§ **Assignment**: The line with "Given: Bookmark the Apr 4, 2023 post" and each line following it, up to the final line of the data, should be set down exactly; pictures stay out.
Source material Start Marker
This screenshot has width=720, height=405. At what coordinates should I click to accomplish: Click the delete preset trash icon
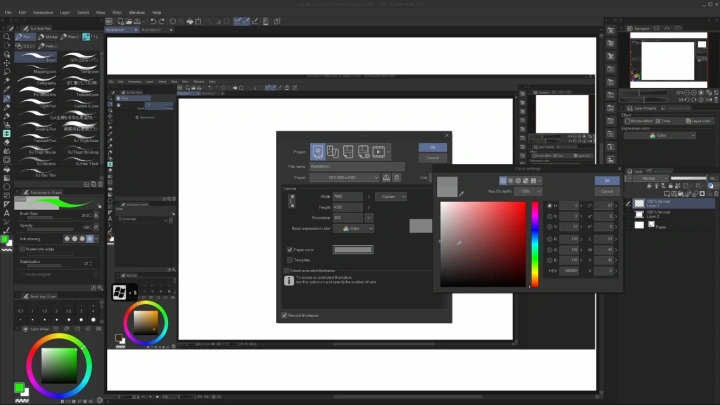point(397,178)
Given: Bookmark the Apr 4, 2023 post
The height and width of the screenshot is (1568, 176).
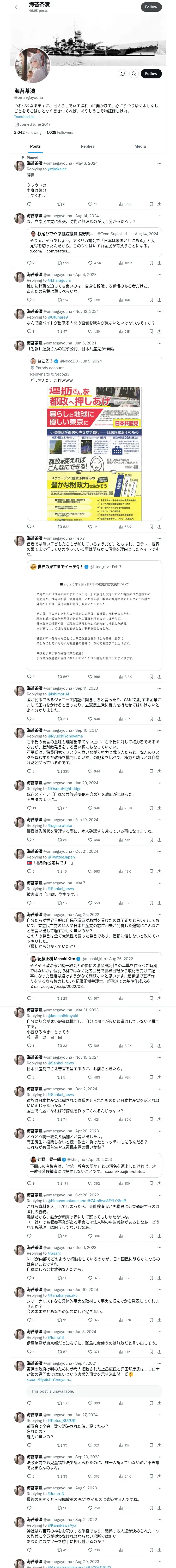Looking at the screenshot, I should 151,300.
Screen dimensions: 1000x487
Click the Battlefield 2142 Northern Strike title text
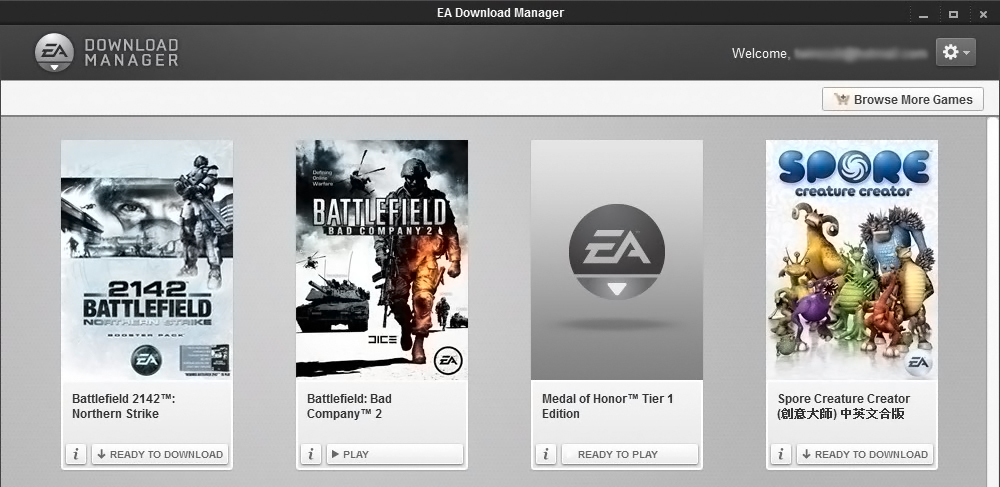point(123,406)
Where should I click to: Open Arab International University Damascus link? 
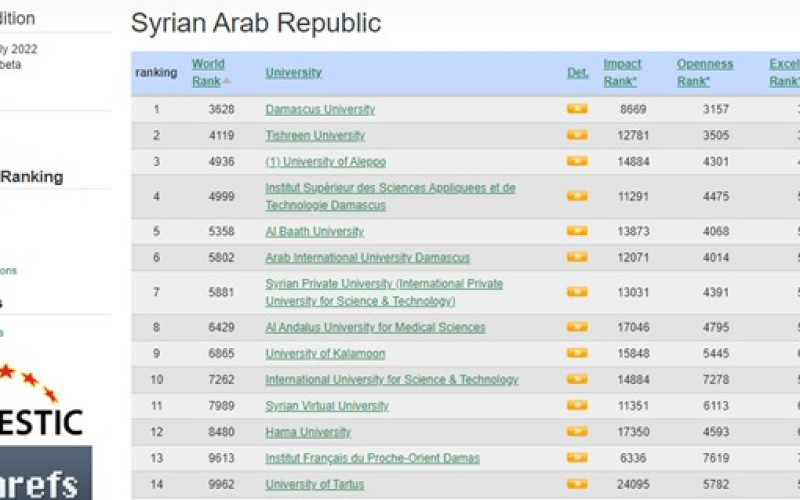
Source material End Marker
§ **Answer for this exercise**:
Given: Bookmark the Apr 4, 2023 post
The height and width of the screenshot is (1568, 176).
Looking at the screenshot, I should 151,300.
Screen dimensions: 1000x487
Click the Battlefield 2142 Northern Strike title text
point(123,406)
Where should I click to: Open Arab International University Damascus link? 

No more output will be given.